The Challenge of Ethical Detection

Building a detection service today requires balancing security needs with privacy principles. The goal is providing useful intelligence without crossing into surveillance.

Understanding Disposable Email Use Cases

Throwaway email services serve both legitimate and malicious purposes:

Legitimate Use Cases

Avoiding spam and marketing emails
Creating test accounts for development
Accessing gated content anonymously
Conducting security research

Malicious Use Cases

Creating fake accounts for fraud and abuse
Validating stolen card data
Inflating product reviews
Repeatedly abusing free trials or bonuses
Sending spam or phishing emails

Balancing Privacy and Security

The goal isn’t to eliminate throwaway email services, but to help businesses make informed risk assessments:

Privacy by Design: We detect services, not users.
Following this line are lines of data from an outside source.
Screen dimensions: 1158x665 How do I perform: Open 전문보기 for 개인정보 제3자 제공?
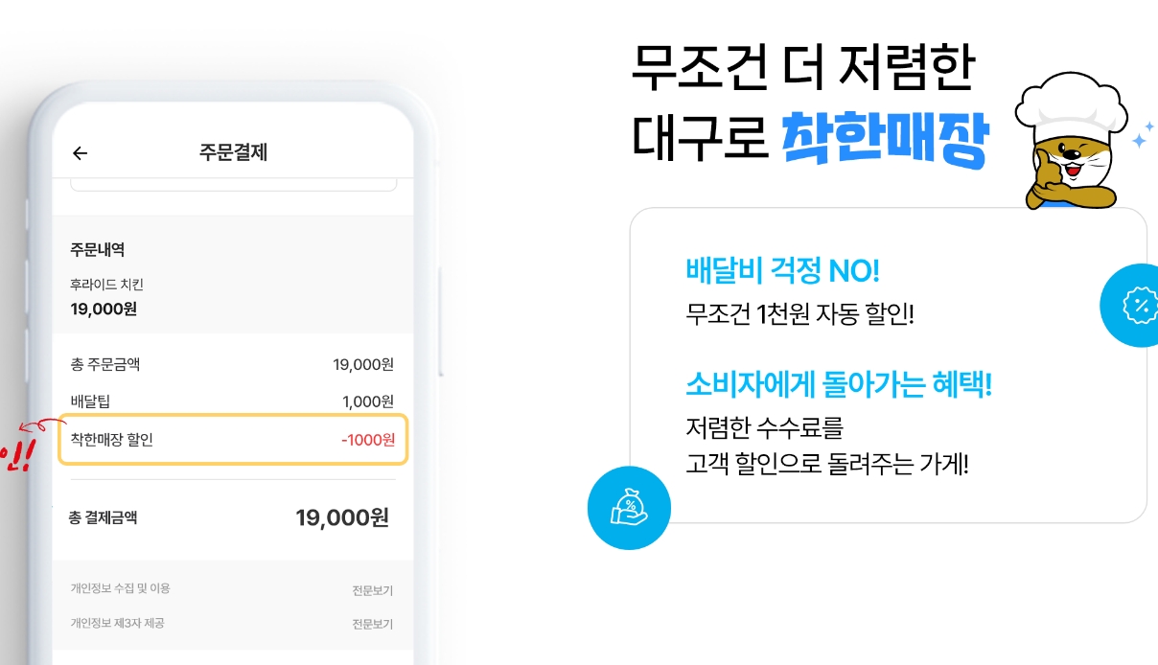375,626
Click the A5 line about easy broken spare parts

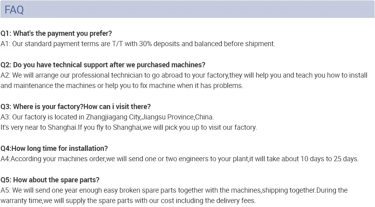[174, 190]
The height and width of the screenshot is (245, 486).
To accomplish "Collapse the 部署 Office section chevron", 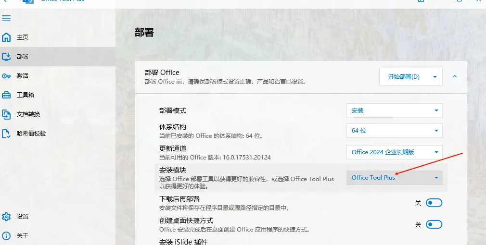I will coord(455,76).
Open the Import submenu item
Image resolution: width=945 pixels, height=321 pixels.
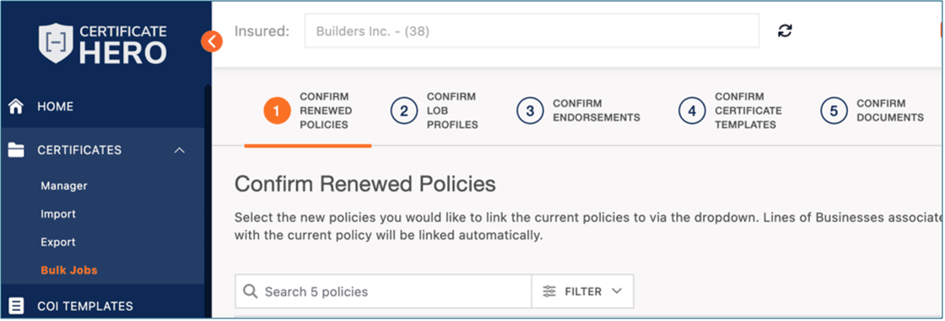pos(58,214)
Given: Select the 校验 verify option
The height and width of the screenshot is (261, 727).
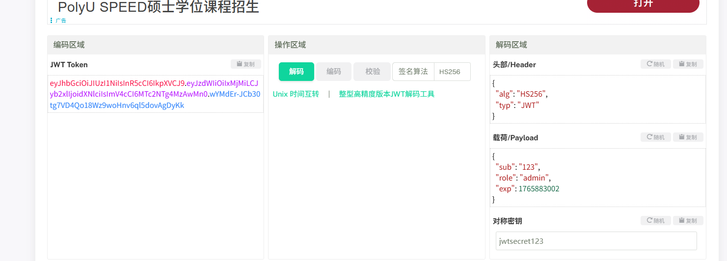Looking at the screenshot, I should [x=373, y=72].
No tracking, no profiling, no personal data collection.
Clear Binary Responses: Our API provides definitive yes/no classifications, leaving implementation decisions to you.
Transparent Methods: All detection criteria and data sources are documented for complete transparency.
Focused Approach: No behavioral scoring, user fingerprinting, or unnecessary data collection.
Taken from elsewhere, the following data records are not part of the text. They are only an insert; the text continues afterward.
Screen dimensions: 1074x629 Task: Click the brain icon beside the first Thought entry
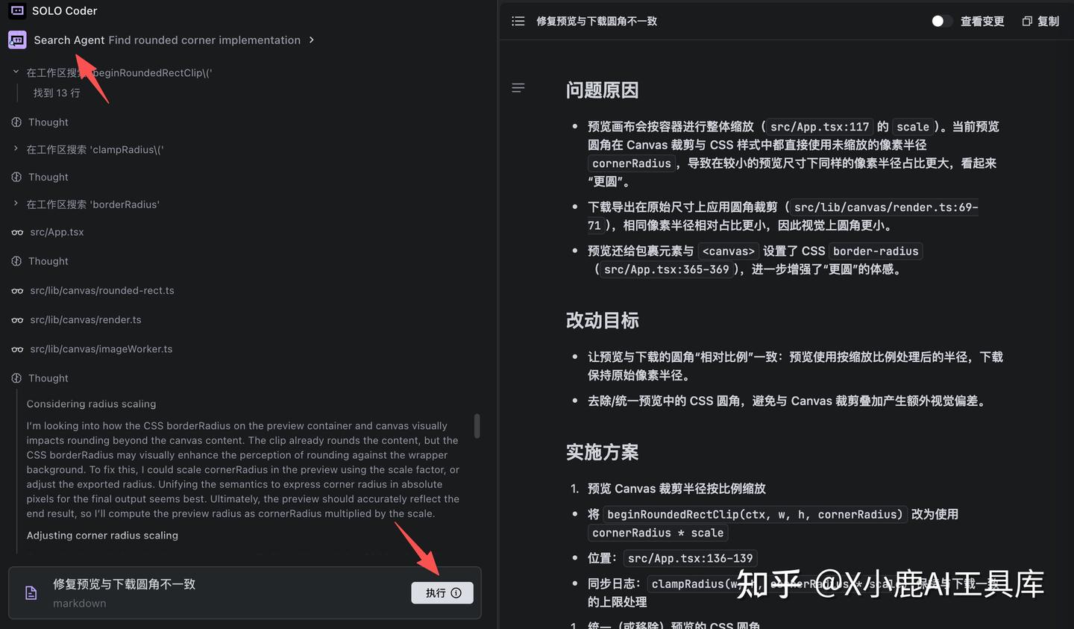coord(16,122)
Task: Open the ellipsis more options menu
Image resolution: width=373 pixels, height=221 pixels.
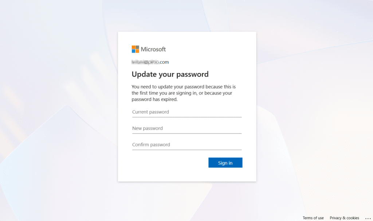Action: pos(368,218)
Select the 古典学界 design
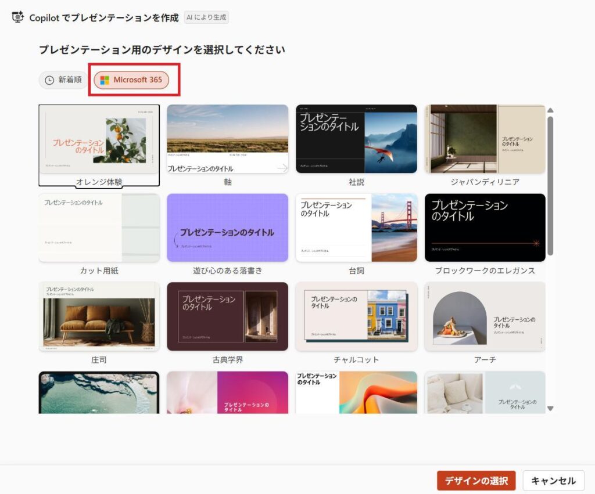 pos(228,315)
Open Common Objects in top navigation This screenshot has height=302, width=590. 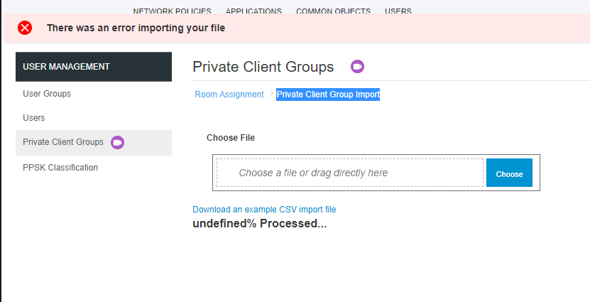click(333, 11)
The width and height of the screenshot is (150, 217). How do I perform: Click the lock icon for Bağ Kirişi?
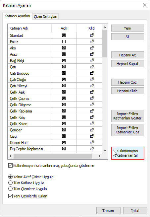coord(92,60)
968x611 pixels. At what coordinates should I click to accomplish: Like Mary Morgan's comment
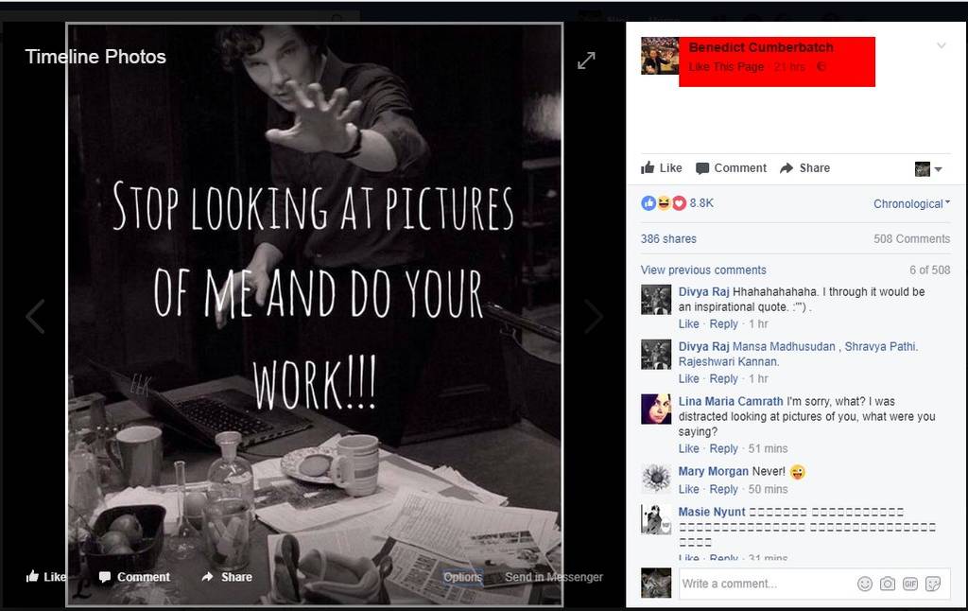click(688, 489)
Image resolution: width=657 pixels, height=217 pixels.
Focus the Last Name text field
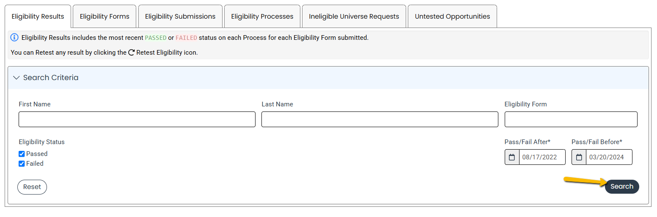click(x=380, y=120)
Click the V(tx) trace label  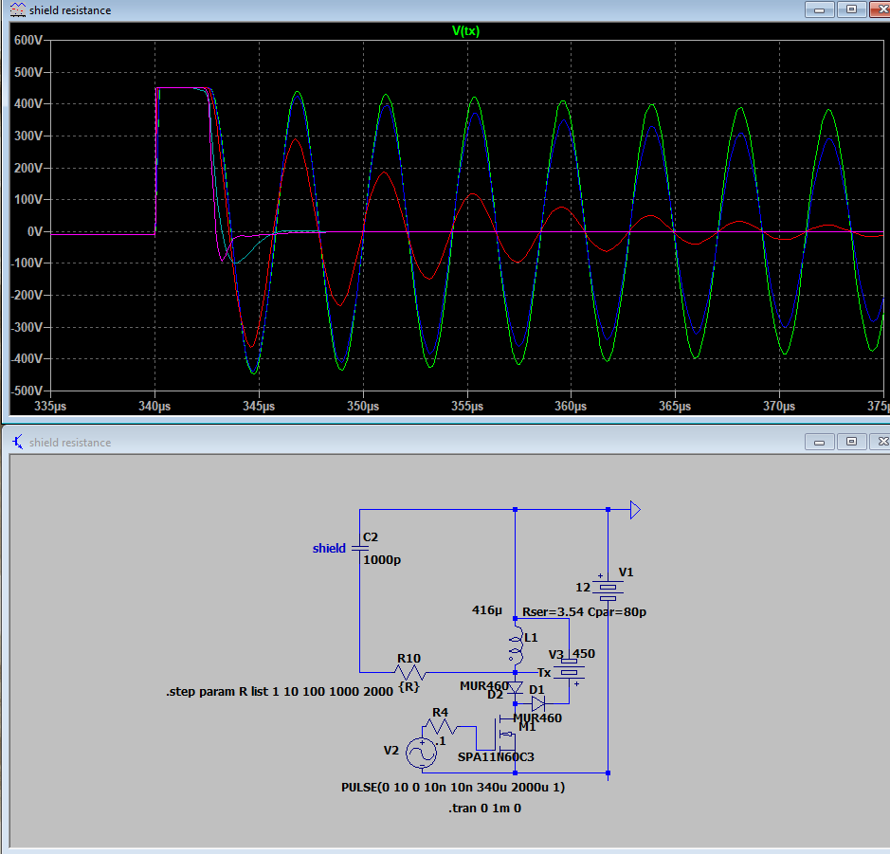[x=464, y=30]
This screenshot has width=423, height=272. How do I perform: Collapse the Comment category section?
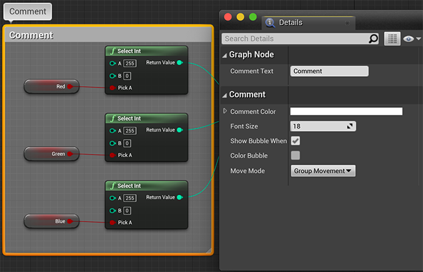point(225,95)
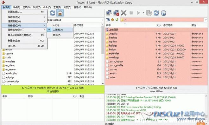
Task: Open the htdocs remote folder
Action: click(113, 49)
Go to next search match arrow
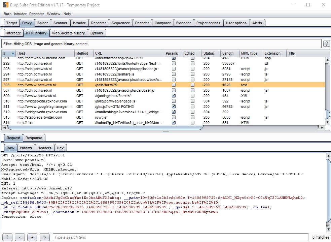The image size is (331, 242). [45, 237]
Classification Methodology

Our classification process is systematic and evidence-based. Domains are flagged as disposable when they meet specific criteria:

Service Indicators

Domain explicitly advertises temporary or disposable email services
Provides public, unauthenticated inbox access
Markets itself for bypassing email verification systems

Technical Patterns

MX records pointing to known throwaway infrastructure
Automated generation of unlimited email addresses
No legitimate business purpose beyond email forwarding

Behavioral Evidence

Consistent appearance in fraud reports across multiple platforms
Usage patterns focused on account creation rather than communication
Verified abuse reports from legitimate service providers

Exclusion Criteria

Privacy-focused email providers requiring legitimate registration
Domains used for legitimate development and testing purposes
Isolated incidents without established patterns of abuse

V1: Static Architecture

The initial implementation prioritized simplicity and reliability through a lightweight, static approach.

  flowchart TD
    A[<b>External Data Sources</b><br/>- Public APIs<br/>- Web Scraping<br/>- Manual Intel] --> B[<b>Data Aggregation Script</b><br/>Cron Job<br/>- Combines<br/>- Deduplicates<br/>- Validates]
    B --> C[<b>Cloudflare R2 Bucket</b><br/>- JSON File<br/>- Domain List]
    D[<b>Cloudflare Pages</b><br/>Frontend<br/>- Docs<br/>- Examples] --> E[<b>Pages Functions</b><br/>API Layer<br/>- Query Lookup<br/>- Response<br/>- Analytics]
    E --> C

Key Components

Data Collection Pipeline

External Sources: Automated collection from public APIs, community threat feeds, and security research databases
Web Scraping: Systematic harvesting of disposable email directories and service listings
Manual Intelligence: Curated additions from abuse reports and platform observations

Processing Engine

Aggregation Script: Cron-scheduled job combining all intelligence sources into a unified dataset
Validation: Domain verification, MX record checks, and service availability testing
Deduplication: Intelligent merging to eliminate overlaps across different data sources
Quality Control: Filtering false positives and maintaining high-confidence classifications

Storage & Distribution

Cloudflare R2: Single JSON file containing the complete domain database for fast global access
Optimized Format: Compressed, indexed data structure for sub-second lookup times

API Infrastructure

Cloudflare Pages: Static documentation and developer resources
Pages Functions: Serverless API endpoints handling domain queries with built-in caching
Basic Analytics: Request logging and usage metrics for service monitoring

Scaling Challenges

While V1 served well as an MVP, increased adoption revealed performance and data quality limitations:

Performance Bottlenecks

Response times hitting 200-400ms during peak usage
Single JSON file became unwieldy as our dataset grew to 50,000+ domains
Basic caching couldn’t handle the growing request volume efficiently
Static updates meant stale data between batch refreshes

Data Quality Issues

Manual validation couldn’t keep pace with new throwaway services
False positives from domains that had stopped offering disposable email
No real-time verification of domain status or MX records
Limited intelligence sources due to batch processing constraints

These limitations necessitated a fundamental architectural redesign to meet growing performance and accuracy requirements.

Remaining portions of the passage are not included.